From the records below, find each line with the string "Februar" and copy it.

Saved data entries
= = = = = = =

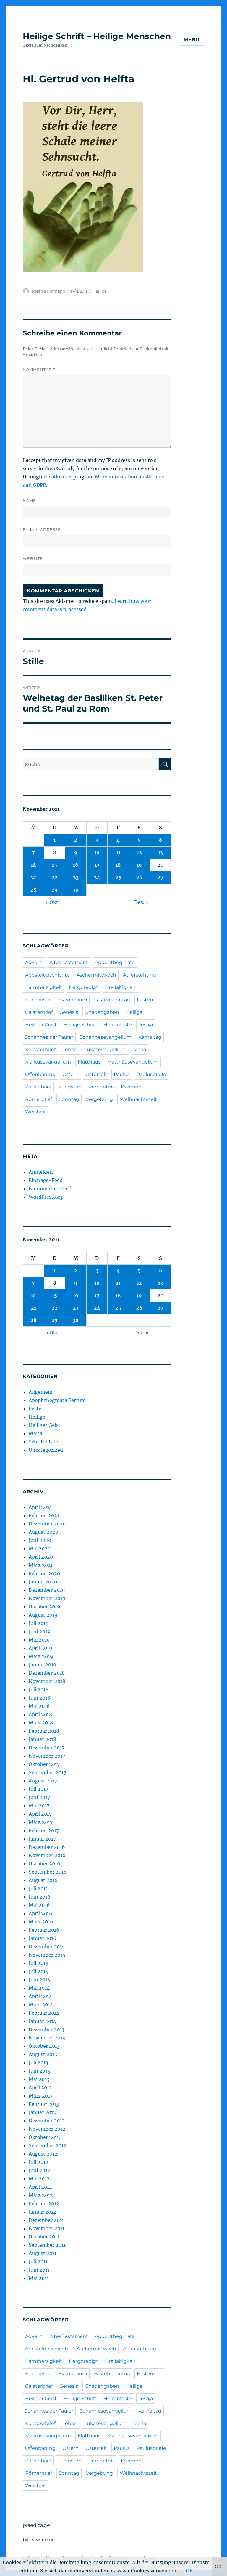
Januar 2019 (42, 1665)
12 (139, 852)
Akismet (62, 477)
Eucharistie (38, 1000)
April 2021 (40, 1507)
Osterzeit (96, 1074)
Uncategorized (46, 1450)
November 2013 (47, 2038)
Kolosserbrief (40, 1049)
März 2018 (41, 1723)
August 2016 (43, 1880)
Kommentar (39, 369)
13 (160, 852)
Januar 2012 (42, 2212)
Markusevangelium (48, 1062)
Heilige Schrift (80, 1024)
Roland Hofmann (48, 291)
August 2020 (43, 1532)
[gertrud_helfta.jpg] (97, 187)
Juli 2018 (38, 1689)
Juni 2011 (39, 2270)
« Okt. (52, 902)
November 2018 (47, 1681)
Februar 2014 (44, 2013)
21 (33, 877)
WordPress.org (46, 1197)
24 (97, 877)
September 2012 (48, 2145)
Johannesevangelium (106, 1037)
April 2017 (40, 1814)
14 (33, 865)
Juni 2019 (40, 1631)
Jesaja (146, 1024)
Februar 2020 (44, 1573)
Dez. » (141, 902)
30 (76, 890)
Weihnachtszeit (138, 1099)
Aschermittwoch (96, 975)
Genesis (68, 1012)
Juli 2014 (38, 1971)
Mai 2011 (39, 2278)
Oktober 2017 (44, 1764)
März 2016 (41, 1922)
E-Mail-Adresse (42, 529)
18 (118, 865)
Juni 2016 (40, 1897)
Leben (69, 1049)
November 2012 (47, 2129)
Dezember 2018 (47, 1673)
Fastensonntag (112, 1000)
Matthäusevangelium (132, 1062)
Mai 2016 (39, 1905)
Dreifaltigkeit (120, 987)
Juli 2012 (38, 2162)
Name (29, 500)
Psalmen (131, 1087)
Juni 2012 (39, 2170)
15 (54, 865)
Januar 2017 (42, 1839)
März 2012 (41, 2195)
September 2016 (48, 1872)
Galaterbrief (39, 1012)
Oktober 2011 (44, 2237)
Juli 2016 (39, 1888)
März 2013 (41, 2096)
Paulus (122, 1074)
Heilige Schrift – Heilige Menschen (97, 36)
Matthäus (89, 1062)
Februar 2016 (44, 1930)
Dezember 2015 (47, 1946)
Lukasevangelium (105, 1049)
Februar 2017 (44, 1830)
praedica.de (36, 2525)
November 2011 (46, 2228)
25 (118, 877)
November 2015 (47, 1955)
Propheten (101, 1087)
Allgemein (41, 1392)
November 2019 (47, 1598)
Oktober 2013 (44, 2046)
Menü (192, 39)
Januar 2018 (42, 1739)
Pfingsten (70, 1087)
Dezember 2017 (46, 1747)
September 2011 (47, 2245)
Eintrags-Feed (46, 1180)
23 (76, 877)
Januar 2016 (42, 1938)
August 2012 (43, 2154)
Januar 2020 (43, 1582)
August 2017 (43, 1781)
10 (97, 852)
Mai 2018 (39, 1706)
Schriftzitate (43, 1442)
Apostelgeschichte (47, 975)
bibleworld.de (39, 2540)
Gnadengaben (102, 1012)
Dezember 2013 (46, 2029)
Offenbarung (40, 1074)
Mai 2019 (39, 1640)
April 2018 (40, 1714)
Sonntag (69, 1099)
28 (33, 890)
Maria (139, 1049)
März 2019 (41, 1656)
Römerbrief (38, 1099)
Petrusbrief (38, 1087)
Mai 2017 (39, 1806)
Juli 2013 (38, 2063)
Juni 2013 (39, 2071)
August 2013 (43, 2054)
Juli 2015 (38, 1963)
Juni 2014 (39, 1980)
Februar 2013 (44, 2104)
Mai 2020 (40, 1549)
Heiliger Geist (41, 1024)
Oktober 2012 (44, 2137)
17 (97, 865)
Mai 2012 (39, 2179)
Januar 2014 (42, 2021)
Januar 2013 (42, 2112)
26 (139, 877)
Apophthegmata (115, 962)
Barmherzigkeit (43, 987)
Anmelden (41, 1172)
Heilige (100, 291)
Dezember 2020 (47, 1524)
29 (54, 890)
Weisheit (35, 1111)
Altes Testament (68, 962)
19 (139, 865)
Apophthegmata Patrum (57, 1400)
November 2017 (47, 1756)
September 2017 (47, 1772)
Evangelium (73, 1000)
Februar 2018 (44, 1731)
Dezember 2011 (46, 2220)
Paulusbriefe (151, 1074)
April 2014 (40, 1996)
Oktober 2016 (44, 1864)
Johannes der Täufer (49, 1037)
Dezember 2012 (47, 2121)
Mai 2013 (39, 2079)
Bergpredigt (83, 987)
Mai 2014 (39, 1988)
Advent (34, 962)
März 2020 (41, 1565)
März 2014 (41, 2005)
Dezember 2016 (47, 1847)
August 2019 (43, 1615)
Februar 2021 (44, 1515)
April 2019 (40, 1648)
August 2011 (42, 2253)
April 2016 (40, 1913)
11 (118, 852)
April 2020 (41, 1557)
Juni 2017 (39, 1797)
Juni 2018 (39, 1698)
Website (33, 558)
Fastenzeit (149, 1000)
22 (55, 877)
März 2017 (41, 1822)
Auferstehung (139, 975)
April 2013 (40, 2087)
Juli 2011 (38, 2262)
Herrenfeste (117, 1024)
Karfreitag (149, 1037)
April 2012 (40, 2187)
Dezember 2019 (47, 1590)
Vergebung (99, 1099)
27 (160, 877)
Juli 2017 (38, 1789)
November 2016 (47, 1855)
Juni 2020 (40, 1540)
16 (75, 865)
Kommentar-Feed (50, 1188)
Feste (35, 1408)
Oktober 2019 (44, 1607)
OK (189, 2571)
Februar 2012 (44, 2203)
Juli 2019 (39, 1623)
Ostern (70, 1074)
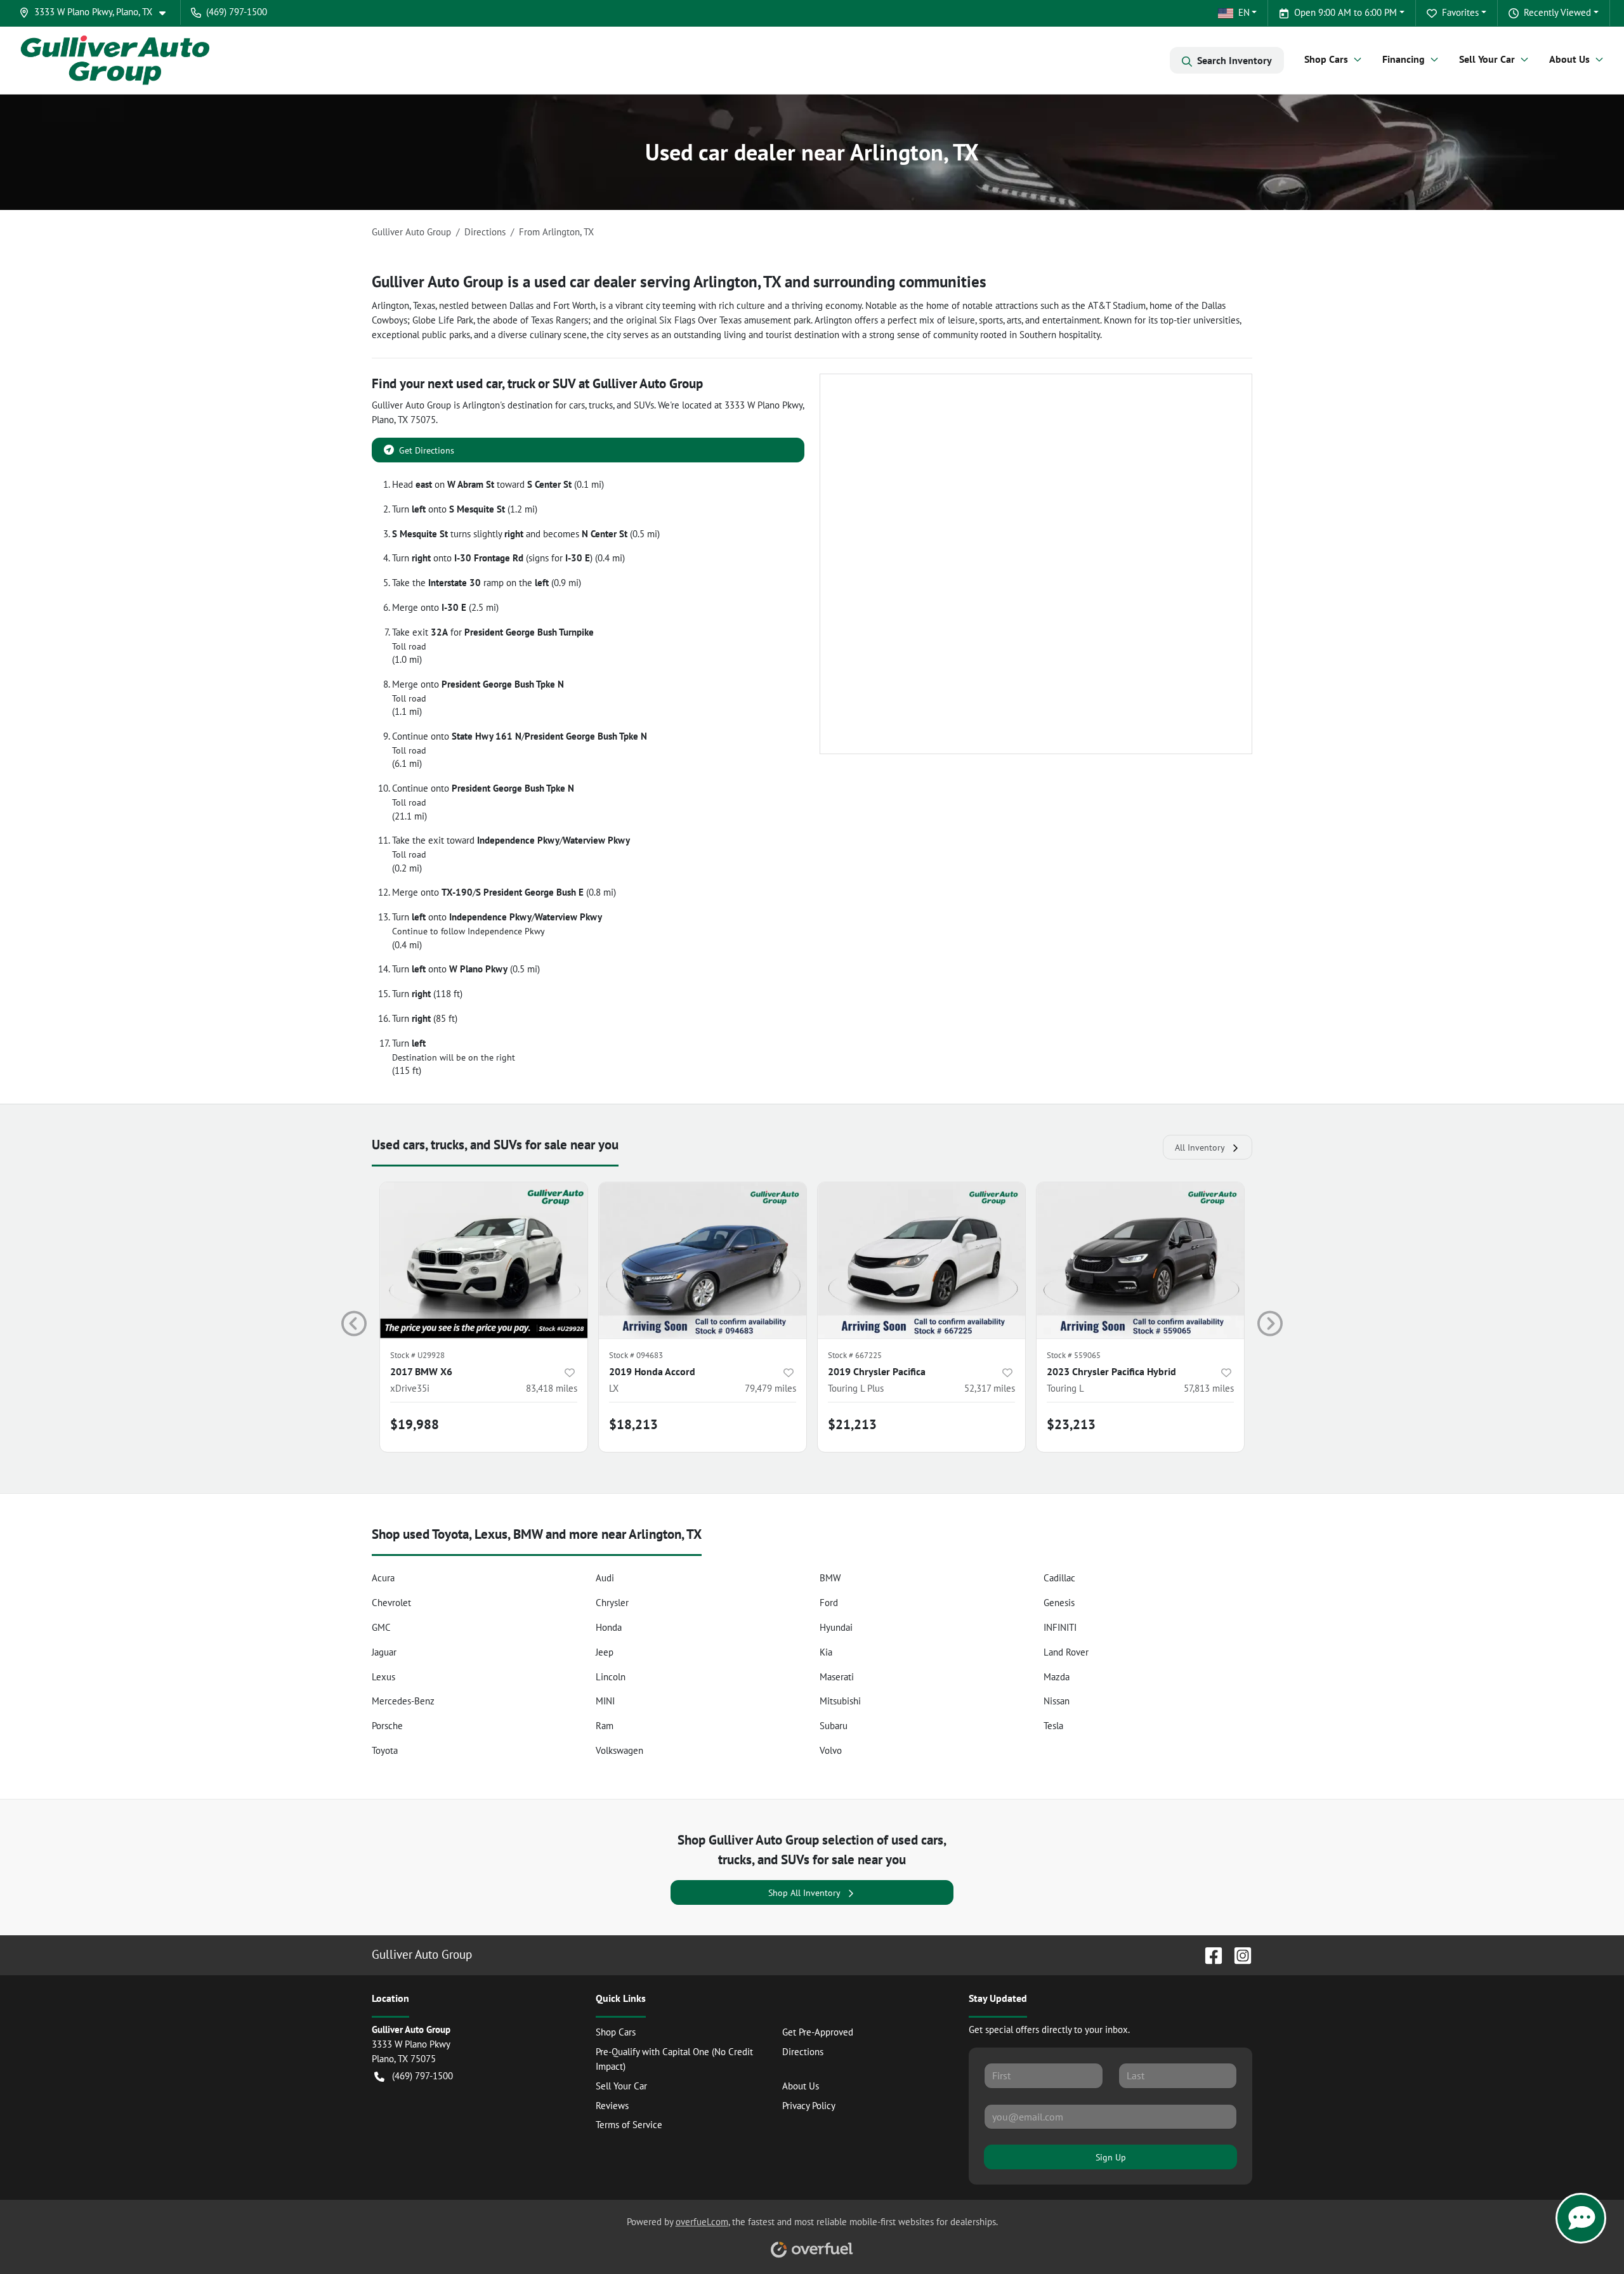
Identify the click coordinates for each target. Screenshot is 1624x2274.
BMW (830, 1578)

= = = = = = =

- Answer to this problem -
Februar 2014 (44, 2013)
Februar 2020 (44, 1573)
Februar 2016 (44, 1930)
Februar 2017 (44, 1830)
Februar 2013 (44, 2104)
Februar 2018 (44, 1731)
Februar 2021 (44, 1515)
Februar 2012 (44, 2203)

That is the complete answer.